The second ingredient you have to have in place is it's got to be implemented in a business unit. To get to a successful outcome, the business unit itself has to be ready to embrace this digital change. That means changing the performance metrics for the manager in that unit. Then, you need to train the workforce in that unit so that they know that what's coming at them is an expectation of the company. If the workforce doesn't embrace these changes and drive digital growth, then the whole unit will suffer.

RG: You make a really interesting argument about what competes for capital in an up market versus what competes for capital in a down Market. Would love to hear your specific thoughts about that.

GC: We have some real challenges in the context of how to drive this change agenda forward. You can go from midstream companies with a viable digital game plans underway, to upstream companies, and even to refineries. The place in the value chain doesn't matter; the digital agenda should continue to run regardless of where we are in the cycle.

RG: Another thing that I was really interested in was IT and OT and their roles in digital transformation. If you could just walk us through how they end up managing these projects.

GC: Sure. Most commercial businesses will have an Information Technology (IT) department and within it you'll find the team that makes sure the email system works correctly, the ERP systems are supported properly, and that the infrastructure is in place to do things like Zoom calls. They let you bring your tablet to work and gives you single sign-on and all that sort of stuff. IT’s specialization is integrating these multiple technologies together and making them appear seamless. That’s one of their secret sauces. The are generally very good at patching, keeping complex systems going, and securing and providing a whole range of services responding to employee needs.

OT is what we call Operational Technology. OT is what you find in a plant as it runs 24/7. It never shuts down. It is responsible for keeping physical infrastructure running within certain set points. OT can go by the name SCADA, which stands for Supervisory Control and Data Acquisition. Here, you're supervising an asset and you're capturing the data from that asset as it's running. Historically, IT and OT have been two separate solitudes.

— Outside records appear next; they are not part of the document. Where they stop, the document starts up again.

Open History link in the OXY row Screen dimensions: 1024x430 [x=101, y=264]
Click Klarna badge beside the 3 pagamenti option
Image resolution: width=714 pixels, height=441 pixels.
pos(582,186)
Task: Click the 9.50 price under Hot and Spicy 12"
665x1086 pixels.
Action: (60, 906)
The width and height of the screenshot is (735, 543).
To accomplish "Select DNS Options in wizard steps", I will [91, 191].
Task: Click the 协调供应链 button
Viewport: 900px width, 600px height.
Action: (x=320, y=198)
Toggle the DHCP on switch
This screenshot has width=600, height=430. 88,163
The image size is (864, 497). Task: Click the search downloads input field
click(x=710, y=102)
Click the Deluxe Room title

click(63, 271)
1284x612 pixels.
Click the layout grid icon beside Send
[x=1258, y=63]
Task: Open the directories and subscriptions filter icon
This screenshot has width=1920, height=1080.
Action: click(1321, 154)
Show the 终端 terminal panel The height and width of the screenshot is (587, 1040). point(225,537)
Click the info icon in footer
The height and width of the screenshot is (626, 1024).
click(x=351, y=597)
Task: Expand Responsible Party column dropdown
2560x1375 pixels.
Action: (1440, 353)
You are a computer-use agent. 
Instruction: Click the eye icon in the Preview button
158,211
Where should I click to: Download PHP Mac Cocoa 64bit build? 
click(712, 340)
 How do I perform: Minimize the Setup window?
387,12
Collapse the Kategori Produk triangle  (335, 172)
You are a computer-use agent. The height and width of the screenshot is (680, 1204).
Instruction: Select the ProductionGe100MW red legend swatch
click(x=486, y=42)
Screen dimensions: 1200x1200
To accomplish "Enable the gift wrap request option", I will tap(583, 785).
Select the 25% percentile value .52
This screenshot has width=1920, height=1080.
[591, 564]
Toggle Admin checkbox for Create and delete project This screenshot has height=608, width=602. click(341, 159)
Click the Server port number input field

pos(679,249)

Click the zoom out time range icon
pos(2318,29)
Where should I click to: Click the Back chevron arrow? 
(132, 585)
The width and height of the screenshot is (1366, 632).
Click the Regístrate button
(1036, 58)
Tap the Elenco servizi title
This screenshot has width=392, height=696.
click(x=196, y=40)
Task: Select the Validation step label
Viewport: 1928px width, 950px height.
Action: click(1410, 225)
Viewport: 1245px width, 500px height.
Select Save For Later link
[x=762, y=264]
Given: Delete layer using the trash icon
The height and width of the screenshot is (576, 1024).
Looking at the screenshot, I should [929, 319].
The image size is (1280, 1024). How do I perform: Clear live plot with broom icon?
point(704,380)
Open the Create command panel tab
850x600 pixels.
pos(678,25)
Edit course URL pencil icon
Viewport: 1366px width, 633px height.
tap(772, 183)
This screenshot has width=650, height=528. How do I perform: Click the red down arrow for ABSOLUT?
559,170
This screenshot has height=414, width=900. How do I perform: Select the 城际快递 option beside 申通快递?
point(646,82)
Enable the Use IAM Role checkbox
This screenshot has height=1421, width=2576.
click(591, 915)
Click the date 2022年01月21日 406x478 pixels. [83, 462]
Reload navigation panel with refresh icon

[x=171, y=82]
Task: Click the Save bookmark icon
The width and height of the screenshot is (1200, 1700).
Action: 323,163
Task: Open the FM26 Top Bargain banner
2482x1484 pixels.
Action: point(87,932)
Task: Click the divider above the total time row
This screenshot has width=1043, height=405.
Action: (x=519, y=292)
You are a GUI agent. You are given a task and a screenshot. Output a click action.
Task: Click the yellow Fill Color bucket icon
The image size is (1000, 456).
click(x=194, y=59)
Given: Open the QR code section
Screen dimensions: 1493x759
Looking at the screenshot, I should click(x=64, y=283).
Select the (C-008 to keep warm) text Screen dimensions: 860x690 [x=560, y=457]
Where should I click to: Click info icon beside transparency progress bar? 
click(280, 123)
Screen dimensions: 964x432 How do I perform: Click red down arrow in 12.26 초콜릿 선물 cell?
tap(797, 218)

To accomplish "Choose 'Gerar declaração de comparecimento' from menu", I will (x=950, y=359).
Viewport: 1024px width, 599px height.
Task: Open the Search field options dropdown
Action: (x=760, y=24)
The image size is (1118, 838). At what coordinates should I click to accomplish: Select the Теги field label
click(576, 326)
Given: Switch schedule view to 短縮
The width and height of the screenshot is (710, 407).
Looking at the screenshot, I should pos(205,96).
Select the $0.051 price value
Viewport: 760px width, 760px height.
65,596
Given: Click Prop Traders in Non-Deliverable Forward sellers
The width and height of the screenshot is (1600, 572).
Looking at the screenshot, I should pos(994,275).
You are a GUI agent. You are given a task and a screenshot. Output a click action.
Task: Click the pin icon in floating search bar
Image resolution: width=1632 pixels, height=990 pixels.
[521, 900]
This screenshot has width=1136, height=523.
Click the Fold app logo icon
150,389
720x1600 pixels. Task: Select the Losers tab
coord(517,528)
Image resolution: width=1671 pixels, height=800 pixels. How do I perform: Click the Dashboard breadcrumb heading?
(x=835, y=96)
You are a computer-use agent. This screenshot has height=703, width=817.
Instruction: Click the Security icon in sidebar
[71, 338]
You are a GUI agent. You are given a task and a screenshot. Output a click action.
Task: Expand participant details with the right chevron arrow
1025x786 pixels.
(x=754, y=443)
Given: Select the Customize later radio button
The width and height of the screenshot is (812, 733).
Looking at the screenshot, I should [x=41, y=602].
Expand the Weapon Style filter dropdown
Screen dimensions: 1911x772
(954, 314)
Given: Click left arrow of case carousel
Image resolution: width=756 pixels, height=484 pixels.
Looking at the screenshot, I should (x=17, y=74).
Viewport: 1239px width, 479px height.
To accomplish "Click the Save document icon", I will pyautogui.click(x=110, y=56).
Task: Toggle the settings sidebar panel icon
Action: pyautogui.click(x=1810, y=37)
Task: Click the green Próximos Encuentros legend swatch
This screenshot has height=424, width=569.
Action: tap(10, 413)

The problem, though, is that in a digital world, they start to come together. If you look at the oil and gas industries from one end of the spectrum to the other (upstream, midstream, downstream, retail, trading, or capital projects), you'll find slight and distinct differences all the way along the chain. Differences in ghw people think about an approach the world of IT their world of Operations Technology and how they connect in the world of digital technology. There isn't a clear cut answer emerging … yet.

RG: This has been really fantastic, Geoff! I greatly appreciate the opportunity to visit with you. I wanted to show the group that we have our own copy of Bits, Bytes, and Barrels that you were kind enough to help us print our own Petro.ai logo on. So, if this is something that you are interested in, follow us on LinkedIn and join our Petro.ai ommunity and we will give you an opportunity to get a copy of Geoff's book. We’d love to share this with you. But, before we sign off is there any wisdom you'd want to share with us as parting words?

GC: Not one thing, but three things! The first is that I write a weekly article series about digital innovation in oil and gas which is available on my website. It's absolutely free. A companion to that is a podcast that I also publish every week on iTunes, Stitcher, and Spotify and all the places where you find podcasts. It's called Digital Oil and Gas. Third, a government agency asked me if I would turn my book into a training course and so I did that for them. I built all the materials and then recorded all the materials as a series of online lectures and they're available on Udemy for about the same price as the book itself.

RG: Thanks so much for taking the time.

GC: You bet. I'm delighted to do it and look forward to doing this sometime in the future again. Take care.